The scale of piracy being committed through the Kodi media player is staggering, according to new numbers shared by the Motion Picture Association of America (MPAA).

The authority, which counts among its many Hollywood-related roles the protection of copyrighted material, claims that 26 million Kodi users have configured the player to access pirated materials. Of the 38 million estimated Kodi users, that's roughly 7 out of 10 users accessing illegal materials.

The figures were presented by MPAA Senior Vice President, Government and Regulatory Affairs Neil Fried during a panel discussion held by the Copyright Alliance in conjunction with the Creative Rights Caucus.

Who's counting?

However, speaking to Torrentfreak, a number of people related to the Kodi platform disputed the legitimacy of the figures.

XBMC Foundation President Nathan Betzen (XBMC being the original name for Kodi), made a pointed comment about user privacy, stating that: 

"Unfortunately I do not have an up to date number on users, and because we don’t watch what our users are doing, we have no way of knowing how many do what with regards to streaming. [The MPAA’s] numbers could be completely correct or totally made up. We have no real way to know.” 

The Kodi team, when still working under the XBMC banner, did have the ability to measure the popularity of add-ons however, even if this didn't necessarily extend to how users were interacting with them.

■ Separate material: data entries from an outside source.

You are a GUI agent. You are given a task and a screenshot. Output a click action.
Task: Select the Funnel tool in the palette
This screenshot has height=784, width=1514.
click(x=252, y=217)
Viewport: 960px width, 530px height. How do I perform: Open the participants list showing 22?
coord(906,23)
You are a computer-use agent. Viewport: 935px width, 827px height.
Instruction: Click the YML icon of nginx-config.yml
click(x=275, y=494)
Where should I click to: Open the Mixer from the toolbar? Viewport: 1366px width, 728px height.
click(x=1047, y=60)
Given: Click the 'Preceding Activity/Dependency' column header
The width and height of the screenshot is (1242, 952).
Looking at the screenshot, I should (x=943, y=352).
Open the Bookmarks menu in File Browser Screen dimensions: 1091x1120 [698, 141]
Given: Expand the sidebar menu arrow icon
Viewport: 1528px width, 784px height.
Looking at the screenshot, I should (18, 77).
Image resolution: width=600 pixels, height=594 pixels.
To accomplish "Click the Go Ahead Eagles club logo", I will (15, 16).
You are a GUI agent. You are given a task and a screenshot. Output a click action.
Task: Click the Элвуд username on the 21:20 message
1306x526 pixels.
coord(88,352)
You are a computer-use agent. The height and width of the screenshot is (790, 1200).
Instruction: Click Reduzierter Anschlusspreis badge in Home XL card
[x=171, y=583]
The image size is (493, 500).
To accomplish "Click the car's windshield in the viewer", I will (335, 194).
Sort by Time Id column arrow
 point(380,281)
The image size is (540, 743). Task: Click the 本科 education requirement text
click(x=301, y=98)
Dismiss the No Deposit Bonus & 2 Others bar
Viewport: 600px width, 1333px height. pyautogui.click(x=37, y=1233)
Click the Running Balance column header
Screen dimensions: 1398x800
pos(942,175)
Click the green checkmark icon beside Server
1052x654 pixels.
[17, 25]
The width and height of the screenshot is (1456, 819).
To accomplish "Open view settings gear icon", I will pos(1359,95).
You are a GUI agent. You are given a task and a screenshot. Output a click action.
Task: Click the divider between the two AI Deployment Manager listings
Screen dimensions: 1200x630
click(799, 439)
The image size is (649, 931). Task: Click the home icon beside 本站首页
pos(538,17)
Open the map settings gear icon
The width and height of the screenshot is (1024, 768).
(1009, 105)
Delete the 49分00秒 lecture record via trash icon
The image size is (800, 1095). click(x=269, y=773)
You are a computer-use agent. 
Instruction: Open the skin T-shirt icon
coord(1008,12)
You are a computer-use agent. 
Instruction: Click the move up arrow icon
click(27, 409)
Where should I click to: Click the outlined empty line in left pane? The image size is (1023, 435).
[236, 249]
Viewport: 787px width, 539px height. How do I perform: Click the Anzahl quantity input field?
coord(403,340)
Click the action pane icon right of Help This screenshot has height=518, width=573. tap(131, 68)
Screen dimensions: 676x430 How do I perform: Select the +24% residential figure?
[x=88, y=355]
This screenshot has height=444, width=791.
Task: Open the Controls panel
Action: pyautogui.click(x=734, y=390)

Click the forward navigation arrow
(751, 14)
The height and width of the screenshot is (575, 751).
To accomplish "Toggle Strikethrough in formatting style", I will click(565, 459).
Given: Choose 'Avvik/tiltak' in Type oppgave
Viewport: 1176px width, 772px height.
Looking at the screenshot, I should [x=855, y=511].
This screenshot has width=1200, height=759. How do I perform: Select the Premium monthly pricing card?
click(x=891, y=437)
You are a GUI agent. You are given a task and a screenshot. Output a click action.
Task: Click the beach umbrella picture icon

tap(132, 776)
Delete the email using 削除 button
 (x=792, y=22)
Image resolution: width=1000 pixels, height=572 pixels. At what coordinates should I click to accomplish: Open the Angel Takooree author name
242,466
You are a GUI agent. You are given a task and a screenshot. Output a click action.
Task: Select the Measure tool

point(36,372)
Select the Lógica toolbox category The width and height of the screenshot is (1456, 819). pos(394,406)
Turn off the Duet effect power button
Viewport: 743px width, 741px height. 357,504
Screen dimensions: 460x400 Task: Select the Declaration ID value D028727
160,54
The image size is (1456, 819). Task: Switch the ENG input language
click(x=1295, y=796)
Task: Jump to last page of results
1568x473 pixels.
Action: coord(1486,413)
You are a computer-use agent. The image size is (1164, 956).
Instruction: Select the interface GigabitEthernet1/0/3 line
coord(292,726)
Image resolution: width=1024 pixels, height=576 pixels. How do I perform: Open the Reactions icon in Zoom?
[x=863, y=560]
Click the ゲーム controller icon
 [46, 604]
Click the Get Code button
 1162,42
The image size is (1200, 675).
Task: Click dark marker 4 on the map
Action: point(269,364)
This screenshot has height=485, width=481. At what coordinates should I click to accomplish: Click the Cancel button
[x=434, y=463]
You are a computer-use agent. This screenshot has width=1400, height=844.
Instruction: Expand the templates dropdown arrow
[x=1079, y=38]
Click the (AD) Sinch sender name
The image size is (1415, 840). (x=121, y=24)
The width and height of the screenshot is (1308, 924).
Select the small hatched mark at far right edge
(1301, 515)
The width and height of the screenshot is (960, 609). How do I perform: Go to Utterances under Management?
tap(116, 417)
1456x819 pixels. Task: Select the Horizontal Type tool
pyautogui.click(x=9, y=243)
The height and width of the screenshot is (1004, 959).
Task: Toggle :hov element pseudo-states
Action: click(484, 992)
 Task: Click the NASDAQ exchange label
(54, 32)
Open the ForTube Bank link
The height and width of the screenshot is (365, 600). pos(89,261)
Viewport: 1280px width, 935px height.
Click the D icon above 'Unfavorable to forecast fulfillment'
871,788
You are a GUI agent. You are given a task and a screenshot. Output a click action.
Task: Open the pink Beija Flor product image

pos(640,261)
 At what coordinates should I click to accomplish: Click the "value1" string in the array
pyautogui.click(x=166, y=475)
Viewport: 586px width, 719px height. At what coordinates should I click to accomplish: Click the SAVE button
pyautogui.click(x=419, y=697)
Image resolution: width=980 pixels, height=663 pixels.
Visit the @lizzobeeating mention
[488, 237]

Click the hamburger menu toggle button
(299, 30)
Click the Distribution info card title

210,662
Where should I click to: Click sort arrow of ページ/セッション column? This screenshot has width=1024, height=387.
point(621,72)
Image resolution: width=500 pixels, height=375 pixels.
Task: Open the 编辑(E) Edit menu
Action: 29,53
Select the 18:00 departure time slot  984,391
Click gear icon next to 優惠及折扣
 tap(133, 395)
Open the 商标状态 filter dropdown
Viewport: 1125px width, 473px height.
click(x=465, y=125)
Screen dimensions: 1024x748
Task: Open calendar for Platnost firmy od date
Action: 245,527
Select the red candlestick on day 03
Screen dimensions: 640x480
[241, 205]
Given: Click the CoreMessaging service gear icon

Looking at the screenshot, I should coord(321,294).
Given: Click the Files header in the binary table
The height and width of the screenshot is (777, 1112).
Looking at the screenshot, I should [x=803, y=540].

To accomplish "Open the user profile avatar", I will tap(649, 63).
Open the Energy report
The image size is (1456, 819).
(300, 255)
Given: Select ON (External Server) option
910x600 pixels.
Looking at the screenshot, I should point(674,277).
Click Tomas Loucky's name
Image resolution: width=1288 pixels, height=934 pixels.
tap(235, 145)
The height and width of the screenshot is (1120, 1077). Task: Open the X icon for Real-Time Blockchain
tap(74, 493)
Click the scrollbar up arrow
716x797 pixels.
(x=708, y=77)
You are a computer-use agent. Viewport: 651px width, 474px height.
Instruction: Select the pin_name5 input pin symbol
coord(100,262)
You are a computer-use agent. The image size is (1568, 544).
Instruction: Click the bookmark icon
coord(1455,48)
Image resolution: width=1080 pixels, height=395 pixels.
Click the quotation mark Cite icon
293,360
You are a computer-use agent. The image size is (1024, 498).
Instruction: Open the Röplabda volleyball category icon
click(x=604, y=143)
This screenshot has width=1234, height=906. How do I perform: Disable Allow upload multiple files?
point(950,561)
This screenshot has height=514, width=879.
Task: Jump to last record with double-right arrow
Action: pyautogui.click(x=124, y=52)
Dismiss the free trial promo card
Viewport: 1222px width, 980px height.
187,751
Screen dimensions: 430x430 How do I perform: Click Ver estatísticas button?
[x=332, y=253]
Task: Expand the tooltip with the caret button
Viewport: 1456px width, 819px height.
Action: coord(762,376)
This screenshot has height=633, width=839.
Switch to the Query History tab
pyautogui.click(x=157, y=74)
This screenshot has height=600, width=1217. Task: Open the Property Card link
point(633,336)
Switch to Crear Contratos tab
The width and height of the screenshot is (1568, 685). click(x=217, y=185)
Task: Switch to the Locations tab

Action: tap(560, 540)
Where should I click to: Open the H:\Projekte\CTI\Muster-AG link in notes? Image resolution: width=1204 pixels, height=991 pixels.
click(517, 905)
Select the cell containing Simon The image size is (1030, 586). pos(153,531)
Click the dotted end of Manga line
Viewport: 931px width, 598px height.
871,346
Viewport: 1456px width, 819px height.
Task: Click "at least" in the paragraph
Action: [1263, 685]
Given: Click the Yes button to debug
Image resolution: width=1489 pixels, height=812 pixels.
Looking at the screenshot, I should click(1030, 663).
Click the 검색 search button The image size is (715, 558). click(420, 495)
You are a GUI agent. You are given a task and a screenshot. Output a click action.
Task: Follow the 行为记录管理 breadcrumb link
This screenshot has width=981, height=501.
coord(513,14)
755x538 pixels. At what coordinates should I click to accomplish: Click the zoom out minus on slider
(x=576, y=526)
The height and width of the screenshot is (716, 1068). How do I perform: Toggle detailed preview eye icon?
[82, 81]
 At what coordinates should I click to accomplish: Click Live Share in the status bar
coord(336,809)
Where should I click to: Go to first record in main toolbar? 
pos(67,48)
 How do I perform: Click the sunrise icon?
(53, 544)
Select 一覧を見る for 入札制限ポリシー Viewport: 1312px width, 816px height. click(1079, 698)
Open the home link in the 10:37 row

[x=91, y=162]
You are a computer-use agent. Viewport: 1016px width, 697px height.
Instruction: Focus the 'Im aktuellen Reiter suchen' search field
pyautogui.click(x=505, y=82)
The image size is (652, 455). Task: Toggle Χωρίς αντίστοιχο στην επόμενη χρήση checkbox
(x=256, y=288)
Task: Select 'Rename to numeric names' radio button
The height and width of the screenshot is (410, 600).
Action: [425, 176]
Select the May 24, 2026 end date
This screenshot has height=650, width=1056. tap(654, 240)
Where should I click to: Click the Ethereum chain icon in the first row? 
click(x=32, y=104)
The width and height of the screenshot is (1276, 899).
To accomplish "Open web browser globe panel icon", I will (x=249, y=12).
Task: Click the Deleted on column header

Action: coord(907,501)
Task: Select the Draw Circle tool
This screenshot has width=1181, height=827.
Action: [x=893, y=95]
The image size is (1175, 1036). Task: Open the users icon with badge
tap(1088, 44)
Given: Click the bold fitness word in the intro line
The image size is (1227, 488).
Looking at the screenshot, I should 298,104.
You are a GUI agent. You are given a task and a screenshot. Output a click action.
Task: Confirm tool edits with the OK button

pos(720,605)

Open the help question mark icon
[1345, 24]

A spokesperson for TVAddons, the repository that hosts many of the Kodi add-ons echoed the sentiment, stating it has "banned" the use of tracking software in the Kodi add-ons it provides. As a result, it claims the MPAA "is throwing around numbers without much statistical evidence."

The anti-piracy battle is one fraught on many sides then, with the MPAA looking to protect its artists, TVAddons defending its community and Kodi, as ever, stuck in the middle as a platform with legitimate open-source uses, hijacked by those unwilling to pay for copyrighted materials. If the 38 million userbase figure is accurate, there's obviously a great need to educate all users on the value of using legitimate services, regardless of the actual reach of the piracy-enabling add-ons.